## begin Material for this exercise

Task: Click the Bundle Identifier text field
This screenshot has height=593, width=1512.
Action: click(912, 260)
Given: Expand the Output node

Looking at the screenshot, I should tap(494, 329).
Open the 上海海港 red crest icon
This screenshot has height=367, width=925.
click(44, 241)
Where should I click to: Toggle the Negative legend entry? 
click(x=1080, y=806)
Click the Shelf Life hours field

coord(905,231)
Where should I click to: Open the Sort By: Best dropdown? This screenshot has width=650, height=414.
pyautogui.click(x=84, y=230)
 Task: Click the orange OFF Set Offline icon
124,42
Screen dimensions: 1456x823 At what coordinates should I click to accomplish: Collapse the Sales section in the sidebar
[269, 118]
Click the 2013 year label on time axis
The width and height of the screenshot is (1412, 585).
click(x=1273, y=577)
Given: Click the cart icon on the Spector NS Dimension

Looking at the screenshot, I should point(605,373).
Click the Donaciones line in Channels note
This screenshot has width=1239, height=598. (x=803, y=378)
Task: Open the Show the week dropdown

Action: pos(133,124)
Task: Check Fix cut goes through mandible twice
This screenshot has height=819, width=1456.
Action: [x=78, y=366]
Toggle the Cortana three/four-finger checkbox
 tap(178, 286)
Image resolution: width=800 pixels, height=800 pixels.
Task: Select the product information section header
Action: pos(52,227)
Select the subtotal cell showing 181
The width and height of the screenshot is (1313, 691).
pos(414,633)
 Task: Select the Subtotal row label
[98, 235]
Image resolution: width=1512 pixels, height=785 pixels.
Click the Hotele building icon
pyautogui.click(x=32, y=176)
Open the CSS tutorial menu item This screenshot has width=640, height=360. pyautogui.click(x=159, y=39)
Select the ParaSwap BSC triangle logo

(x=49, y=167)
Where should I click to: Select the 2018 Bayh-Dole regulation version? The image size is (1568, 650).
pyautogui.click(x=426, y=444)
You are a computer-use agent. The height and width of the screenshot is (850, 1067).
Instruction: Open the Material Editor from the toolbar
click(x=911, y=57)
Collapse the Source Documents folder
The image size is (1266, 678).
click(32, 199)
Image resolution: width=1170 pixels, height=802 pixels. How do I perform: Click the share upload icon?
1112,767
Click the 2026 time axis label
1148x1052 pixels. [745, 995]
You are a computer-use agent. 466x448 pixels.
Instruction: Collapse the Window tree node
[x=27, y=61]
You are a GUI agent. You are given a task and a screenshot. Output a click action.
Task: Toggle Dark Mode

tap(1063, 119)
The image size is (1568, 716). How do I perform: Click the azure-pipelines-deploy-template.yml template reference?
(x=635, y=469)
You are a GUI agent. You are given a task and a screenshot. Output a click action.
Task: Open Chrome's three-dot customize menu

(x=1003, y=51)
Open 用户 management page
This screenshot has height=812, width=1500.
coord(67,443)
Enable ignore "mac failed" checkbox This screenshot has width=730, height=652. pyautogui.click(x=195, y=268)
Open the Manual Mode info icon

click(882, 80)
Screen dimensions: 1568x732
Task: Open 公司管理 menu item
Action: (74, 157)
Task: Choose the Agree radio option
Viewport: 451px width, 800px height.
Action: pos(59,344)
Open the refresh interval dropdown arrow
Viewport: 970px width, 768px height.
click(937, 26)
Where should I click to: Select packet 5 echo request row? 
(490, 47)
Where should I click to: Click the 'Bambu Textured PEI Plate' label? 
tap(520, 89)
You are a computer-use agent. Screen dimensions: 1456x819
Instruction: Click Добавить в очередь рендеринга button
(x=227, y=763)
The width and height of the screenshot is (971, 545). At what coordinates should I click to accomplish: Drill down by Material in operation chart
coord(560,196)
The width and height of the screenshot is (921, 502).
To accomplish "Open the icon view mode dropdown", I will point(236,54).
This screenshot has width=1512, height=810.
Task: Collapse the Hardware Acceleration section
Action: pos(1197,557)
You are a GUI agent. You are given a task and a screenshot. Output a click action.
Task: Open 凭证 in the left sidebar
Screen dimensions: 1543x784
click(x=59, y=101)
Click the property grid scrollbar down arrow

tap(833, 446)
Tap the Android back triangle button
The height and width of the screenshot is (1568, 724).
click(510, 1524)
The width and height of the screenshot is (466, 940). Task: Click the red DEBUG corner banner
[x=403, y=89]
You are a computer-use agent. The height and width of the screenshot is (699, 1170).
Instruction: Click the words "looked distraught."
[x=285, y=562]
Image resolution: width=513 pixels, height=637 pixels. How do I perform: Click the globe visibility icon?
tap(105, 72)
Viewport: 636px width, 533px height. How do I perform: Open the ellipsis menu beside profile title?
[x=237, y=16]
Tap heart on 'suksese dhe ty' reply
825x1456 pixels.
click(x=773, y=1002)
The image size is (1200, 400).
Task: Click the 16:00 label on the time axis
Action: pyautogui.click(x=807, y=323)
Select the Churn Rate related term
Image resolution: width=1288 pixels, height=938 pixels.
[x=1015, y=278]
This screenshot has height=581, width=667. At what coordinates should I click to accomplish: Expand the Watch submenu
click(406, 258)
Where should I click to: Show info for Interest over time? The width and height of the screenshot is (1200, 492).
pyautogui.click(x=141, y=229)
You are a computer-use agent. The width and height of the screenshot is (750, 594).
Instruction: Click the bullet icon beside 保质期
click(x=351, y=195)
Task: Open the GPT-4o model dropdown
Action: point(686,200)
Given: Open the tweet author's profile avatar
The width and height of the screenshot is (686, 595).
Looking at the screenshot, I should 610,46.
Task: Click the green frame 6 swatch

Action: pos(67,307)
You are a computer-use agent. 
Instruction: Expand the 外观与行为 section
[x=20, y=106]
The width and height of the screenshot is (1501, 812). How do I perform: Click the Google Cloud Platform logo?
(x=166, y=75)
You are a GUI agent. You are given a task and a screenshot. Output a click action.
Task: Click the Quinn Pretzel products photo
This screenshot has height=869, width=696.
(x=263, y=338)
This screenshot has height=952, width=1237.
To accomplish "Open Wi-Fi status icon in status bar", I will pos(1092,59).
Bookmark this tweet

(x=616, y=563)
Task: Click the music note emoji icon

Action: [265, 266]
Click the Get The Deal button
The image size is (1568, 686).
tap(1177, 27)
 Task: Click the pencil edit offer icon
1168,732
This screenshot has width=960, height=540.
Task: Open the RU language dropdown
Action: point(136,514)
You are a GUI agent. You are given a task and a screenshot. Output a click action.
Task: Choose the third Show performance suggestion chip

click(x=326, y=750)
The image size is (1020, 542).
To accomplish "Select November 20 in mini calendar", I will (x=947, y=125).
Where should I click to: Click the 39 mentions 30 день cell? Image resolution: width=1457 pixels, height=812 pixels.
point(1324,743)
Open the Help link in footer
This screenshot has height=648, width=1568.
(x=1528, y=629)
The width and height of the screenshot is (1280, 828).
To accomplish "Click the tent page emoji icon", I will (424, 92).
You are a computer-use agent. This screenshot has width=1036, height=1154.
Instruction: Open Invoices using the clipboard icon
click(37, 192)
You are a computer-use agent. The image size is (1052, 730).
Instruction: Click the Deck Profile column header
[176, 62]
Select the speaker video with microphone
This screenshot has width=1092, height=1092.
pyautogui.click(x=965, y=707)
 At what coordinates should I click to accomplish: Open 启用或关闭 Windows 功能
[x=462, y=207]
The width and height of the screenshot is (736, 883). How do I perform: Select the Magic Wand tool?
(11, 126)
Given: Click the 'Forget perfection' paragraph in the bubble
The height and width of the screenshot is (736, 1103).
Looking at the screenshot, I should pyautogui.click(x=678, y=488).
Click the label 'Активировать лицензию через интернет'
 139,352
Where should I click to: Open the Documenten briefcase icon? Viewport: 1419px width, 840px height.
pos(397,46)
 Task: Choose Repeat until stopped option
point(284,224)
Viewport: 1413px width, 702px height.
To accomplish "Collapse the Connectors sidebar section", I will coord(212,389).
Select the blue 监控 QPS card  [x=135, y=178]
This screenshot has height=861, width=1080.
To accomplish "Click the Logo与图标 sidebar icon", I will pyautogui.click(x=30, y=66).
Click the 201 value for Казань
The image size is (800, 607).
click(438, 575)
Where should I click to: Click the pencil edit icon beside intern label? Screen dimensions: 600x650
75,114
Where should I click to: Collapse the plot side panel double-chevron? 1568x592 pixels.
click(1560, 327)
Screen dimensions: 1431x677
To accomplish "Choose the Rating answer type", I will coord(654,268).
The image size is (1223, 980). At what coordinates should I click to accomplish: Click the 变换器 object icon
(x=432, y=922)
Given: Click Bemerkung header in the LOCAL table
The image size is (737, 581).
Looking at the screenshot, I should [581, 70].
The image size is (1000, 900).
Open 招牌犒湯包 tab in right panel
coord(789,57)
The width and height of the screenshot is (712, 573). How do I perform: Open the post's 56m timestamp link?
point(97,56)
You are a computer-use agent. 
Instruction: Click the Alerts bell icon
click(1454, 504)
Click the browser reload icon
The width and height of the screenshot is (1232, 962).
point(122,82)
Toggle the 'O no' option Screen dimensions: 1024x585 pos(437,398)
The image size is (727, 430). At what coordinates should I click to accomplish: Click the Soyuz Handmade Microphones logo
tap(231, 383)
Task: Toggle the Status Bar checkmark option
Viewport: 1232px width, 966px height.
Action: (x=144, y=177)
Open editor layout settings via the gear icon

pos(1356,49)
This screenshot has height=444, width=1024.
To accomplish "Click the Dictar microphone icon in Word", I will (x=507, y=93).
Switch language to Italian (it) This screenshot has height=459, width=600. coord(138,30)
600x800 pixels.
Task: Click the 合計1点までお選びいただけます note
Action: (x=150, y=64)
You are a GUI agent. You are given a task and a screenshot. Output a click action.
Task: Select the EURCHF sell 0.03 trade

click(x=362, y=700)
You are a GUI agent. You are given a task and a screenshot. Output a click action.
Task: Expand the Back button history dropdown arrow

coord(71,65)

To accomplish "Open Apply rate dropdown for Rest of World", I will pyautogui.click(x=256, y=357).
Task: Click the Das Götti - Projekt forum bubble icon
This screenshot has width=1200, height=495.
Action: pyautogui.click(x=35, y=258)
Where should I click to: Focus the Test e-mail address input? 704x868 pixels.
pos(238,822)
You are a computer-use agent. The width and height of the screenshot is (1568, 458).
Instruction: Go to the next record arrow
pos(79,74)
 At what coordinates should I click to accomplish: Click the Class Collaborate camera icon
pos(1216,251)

## end Material for this exercise

Do this: Reproduce the items between the line holding "You are a computer-use agent. 466x448 pixels." and the line holding "coord(560,196)", inclusive, character for character.

Worked solution:
You are a computer-use agent. 466x448 pixels.
Instruction: Collapse the Window tree node
[x=27, y=61]
You are a GUI agent. You are given a task and a screenshot. Output a click action.
Task: Toggle Dark Mode

tap(1063, 119)
The image size is (1568, 716). How do I perform: Click the azure-pipelines-deploy-template.yml template reference?
(x=635, y=469)
You are a GUI agent. You are given a task and a screenshot. Output a click action.
Task: Open Chrome's three-dot customize menu

(x=1003, y=51)
Open 用户 management page
This screenshot has height=812, width=1500.
coord(67,443)
Enable ignore "mac failed" checkbox This screenshot has width=730, height=652. pyautogui.click(x=195, y=268)
Open the Manual Mode info icon

click(882, 80)
Screen dimensions: 1568x732
Task: Open 公司管理 menu item
Action: (74, 157)
Task: Choose the Agree radio option
Viewport: 451px width, 800px height.
Action: pos(59,344)
Open the refresh interval dropdown arrow
Viewport: 970px width, 768px height.
click(937, 26)
Where should I click to: Select packet 5 echo request row? 
(490, 47)
Where should I click to: Click the 'Bambu Textured PEI Plate' label? 
tap(520, 89)
You are a computer-use agent. Screen dimensions: 1456x819
Instruction: Click Добавить в очередь рендеринга button
(x=227, y=763)
The width and height of the screenshot is (971, 545). At what coordinates should I click to accomplish: Drill down by Material in operation chart
coord(560,196)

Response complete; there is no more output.